Die Bündel sammelt sie in einer kleinen Schublade, bis sie abgeholt werden. „Rund zehn bis 15 Zöpfe kommen so im Monat zusammen“, sagt Sieger. Dabei spielt es keine Rolle, ob die Haare lockig, glatt, dick oder dünn sind: „Generell geht jede Haarstruktur. Sie dürfen nur nicht blondiert oder dauergewellt sein“, erklärt sie.

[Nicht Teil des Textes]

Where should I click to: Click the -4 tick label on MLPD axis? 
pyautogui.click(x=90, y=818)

Einmal im Monat werden die Zöpfe von der Firma Welker Friseurbedarf aus Aldingen abgeholt. Die schicken die Haare weiter an einen Perückenhersteller nach NordrheinWestfalen. Dafür bekommen sie Geld. Allerdings nicht für den Eigenbedarf. Der Erlös der Haare kommt der Nachsorgeklinik für krebskranke Kinder in Tannheim zugute. „Die Spendengelder werden zum Beispiel für Kletterwände, Pferdeställe für Therapiepferde, Spielplätze oder für andere Dinge eingesetzt, die das Leben der kleinen Patienten leichter machen“, erzählt Marion Welker, Geschäftsführerin des Friseurbedarfs in Aldingen. Auch Echthaarperrücken werden aus diesem Pool gefertigt.

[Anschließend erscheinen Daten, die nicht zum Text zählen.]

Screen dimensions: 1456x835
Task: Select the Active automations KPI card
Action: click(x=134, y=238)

Die Aktion, die die Firma Welker Friseurbedarf ins Leben gerufen hat, gibt es seit 2014. „Zu Beginn haben rund 300 Salons daran teilgenommen. Leider ist die Aktion im Laufe der Zeit etwas eingeschlafen. Es gibt aber einige Friseurgeschäfte und Innungen, die aus eigener Initiative weiter machen“, sagt Welker. Jacqueline Sieger ist mit der Haarmanufaktur Sieger in Tuttlingen schon von Anfang an dabei. Meistens seien es Frauen, die Haare spenden, aber „es haben nun auch schon zwei Kinder ihre Mähne für den guten Zweck fallen lassen“, sagt die Friseurmeisterin.
Die Haare werden nach Kilogramm
abgerechnet. Je länger sie sind, umso besser. „Der längste Zopf, der bei uns gespendet wurde, war ein Meter lang und wog 623 Gramm“, erzählt Marion Welker. Allerdings haben nicht alle Haare die Qualität zur Weiterverarbeitung. „Die werden vorher aussortiert“, sagt sie.

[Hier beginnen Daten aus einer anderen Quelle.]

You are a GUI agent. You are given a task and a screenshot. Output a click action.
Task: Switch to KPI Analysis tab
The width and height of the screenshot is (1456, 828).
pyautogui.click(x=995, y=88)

Momentan seien es viele ehemalige Bräute, die sich nach der Hochzeit von ihren langen Haaren trennen. Dabei eignen sich keineswegs nur frisch abgeschnittene Zöpfe für eine Spende. Friseurin Marion Welker erklärt: „Viele verwahren Haare von Kindern und Enkeln in Schubladen und Schatzkästchen. Auch die sind als Spende willkommen und können in den Friseursalons abgegeben werden“.